The tannins content of the fresh, the sun and the shade dried G. latifolium
leaves varied. It ranged from 0.07 to 0.11mg. The sun dried sample had highest value
followed by the shade dried and the fresh (0.11vs 0.08 and 0.07mg, respectively)
(P<0.05). The shade dried and the fresh samples had similar value (P>0.05). The
phytate values ranged from 55.55 to 127.82mg. The sun dried G. latifolium leaves had
the highest phytate. The shade dried samples had the second highest (127.83 vs
125.67mg, respectively). Sundrying had an edge over the shade drying (127.83 and
125. 67mg) (P<0.05). However, both the sun and shade drying had higher phytate
than that of the fresh sample (127.83 and 125.67 vs 55.55mg) (P<0.05). The saponins
level G.latifolium leaves ranged from 0.02 to 0.11mg. The sun and the shade dried
samples had comparable saponins (0.02 and 0.03mg) (P>0.05). However, the fresh
sample had the highest which differed from those of the sun and the shade dried
samples (0.11 vs 0.02 and 0.03mg) (P<0.05). The flavonoid levels for the fresh and
the processed G. latifolium leaves varied. The range was from 1.40 to 2.12mg. The
fresh sample had the highest value (2.12mg) and the sun and the shade dried samples
had 1.85 and 1.40mg, each. The sun and the shade dried samples had similar value
(1.85 and 1.40 mg) (P>0.05). However, their values were different from that of the
fresh sample (1.85 and 1.40 vs 2.12mg) (P<0.05).

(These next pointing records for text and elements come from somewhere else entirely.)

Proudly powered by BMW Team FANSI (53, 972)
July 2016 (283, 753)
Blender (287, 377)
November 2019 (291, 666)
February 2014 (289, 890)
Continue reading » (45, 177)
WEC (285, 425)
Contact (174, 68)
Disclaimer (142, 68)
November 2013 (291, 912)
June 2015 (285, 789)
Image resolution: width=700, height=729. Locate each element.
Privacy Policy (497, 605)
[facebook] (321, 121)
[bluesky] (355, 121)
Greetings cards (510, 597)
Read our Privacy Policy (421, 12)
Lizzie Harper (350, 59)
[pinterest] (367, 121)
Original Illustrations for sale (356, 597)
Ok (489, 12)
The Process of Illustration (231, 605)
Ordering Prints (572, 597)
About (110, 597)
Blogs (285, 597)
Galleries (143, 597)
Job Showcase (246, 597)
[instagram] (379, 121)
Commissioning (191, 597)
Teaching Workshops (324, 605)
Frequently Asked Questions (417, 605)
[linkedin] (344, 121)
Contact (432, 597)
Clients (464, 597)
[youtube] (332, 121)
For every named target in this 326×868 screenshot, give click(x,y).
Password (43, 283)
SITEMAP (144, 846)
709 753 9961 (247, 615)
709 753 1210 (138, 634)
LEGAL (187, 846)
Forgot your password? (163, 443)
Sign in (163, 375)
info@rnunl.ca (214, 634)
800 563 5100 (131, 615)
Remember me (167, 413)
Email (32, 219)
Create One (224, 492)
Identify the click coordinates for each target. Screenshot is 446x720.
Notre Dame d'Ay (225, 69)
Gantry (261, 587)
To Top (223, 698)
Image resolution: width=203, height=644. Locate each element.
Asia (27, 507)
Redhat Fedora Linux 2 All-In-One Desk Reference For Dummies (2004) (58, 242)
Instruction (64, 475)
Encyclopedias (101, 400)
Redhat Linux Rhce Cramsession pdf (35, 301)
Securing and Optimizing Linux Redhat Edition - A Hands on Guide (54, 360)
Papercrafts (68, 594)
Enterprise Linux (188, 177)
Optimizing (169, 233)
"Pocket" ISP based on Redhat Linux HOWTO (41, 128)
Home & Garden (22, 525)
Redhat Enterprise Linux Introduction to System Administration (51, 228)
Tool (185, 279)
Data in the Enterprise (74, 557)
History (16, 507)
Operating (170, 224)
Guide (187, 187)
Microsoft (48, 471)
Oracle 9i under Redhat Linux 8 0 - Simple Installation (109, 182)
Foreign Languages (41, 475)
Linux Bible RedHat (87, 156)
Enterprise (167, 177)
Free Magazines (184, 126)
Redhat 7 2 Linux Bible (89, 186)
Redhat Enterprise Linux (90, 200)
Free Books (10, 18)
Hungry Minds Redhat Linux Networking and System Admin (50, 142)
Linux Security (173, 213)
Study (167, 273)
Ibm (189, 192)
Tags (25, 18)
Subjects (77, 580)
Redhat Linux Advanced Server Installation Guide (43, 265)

The tannins levels for the fresh, the sun and the shade dried roselle differed.
The sundried sample had the highest tannins (0.13mg). The sun dried and the fresh
samples had 0.12mg and 0.10mg, each. All three samples had similar values (0.13,
0.12 and 0.10mg) (P>0.05). The phytate content varied and ranged from 63.24 to 122.
67mg. Shade dried roselle had the highest phytate (122.67mg). The sundried and the
fresh samples had 121.13 and 63.224mg, each. The difference in phytate among the
46
sundried and the shade dried samples as well as that of the fresh differed (122.07,
121.13 and 63.24mg) (P<0.05). The saponins levels ranged from 0.04mg to 0.11mg.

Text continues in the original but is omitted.